1.1       This is an application by a father for the return of his two children, called Tara and Paul for the purposes of this judgment, both of whom are already the subject of proceedings in England.  The defence of grave risk is raised, and I am also asked to consider the views of the children.  A summary of the grave risk issue is that the Applicant is alleged to have been drinking excessively on various occasions, two of which are specified and described in the Respondent’s affidavits. It is argued that this should be seen in the light of the failure to address this risk in the country of origin.

1.2       The case involves the kind of allegations that arise often in family law proceedings. The issues raised are serious, distressing and contentious, such allegations affect parents and children deeply, but the issues are not sufficient to justify refusing an order to return children who have been wrongfully abducted.
Click to enlarge.

Observe, with care, the simple brilliance of Gearty J; the hon. judge has integrated section and paragraph numbering! It has long been apparent that having three parallel systems of numbering in a judgment (pagination, section numbering, and paragraph numbering) was unsatisfactory. When taking a judge to a particular passage, which numbering system should be used? If only paragraph numbers are used in citation, what is the point of section numbering?

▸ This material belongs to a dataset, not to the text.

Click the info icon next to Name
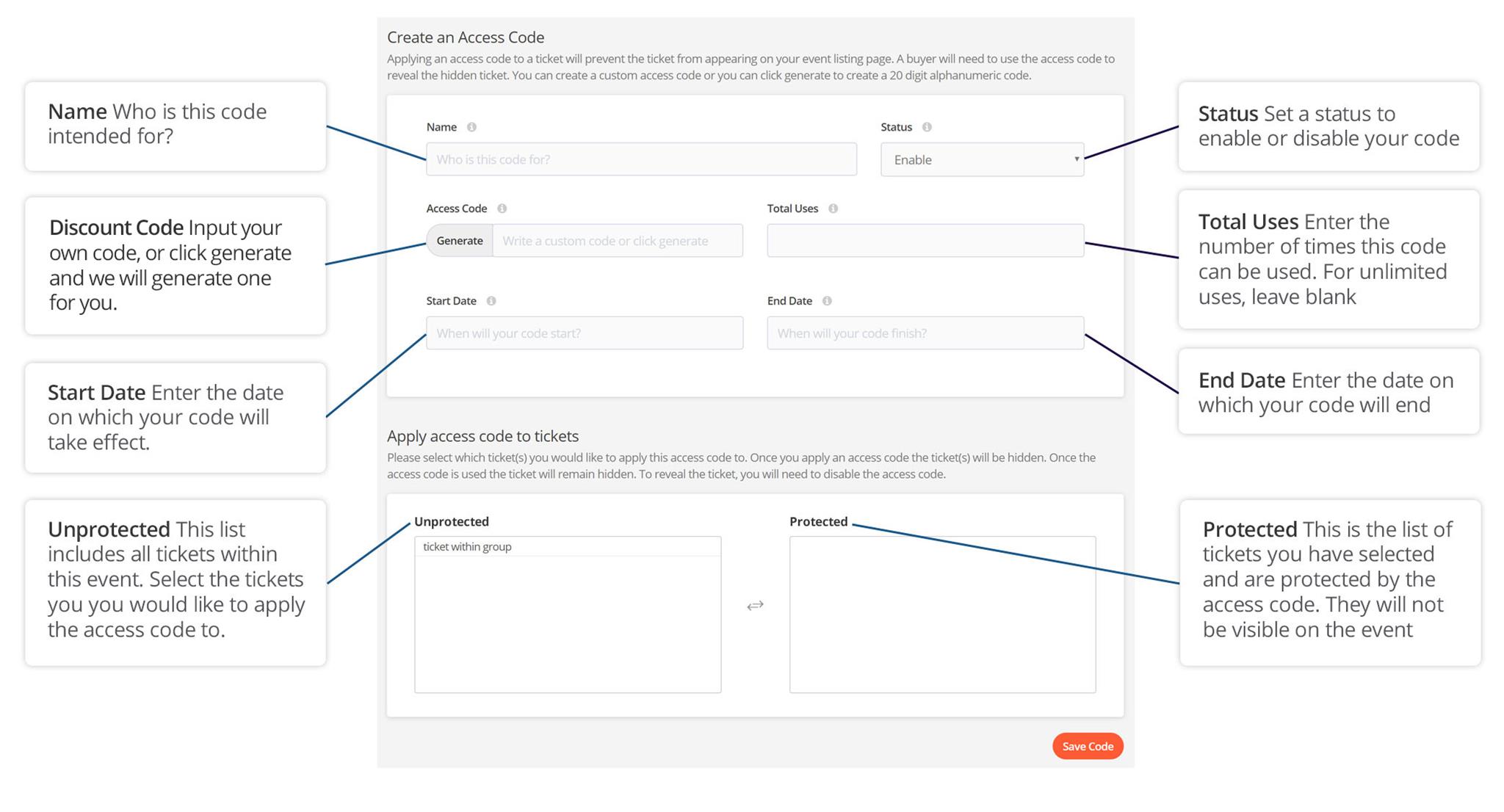The height and width of the screenshot is (812, 1504). (x=471, y=127)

Law textbooks, particularly those published by Sweet & Maxwell, have long used a form of this numbering, but at an order of magnitude less precise (by chapter and paragraph, with no room for sections). Judgments, however, have never to my knowledge employed them before my Hibernian hero, Gearty J, had the genius to employ them.

The simple utility of these numbers is readily apparent. Now, pinpoint citations, with just two extra characters, can semantically convey sectioning and paragraphination at once. It is absolutely brilliant. It is worth noting that this innovation is solely by Gearty J—none of her learnèd brothers and sisters on the Irish Bench have employed this, let alone any judges in the sundry jurisdictions of the United Kingdom. She and she alone created this innovation, and for that she deserves the highest level of praise.


I have been alerted to the fact that Clarke CJ was also fond of this style, dating back to when he was but Clarke J. The provenance and origin remain to be investigated, but I retain my fulsome praise for Gearty J! Thanks and hat-tips to Messrs Shane Finn and Tim O’Connor for pointing this out, and to Eamonn Conlon for correcting me on when this style first appeared.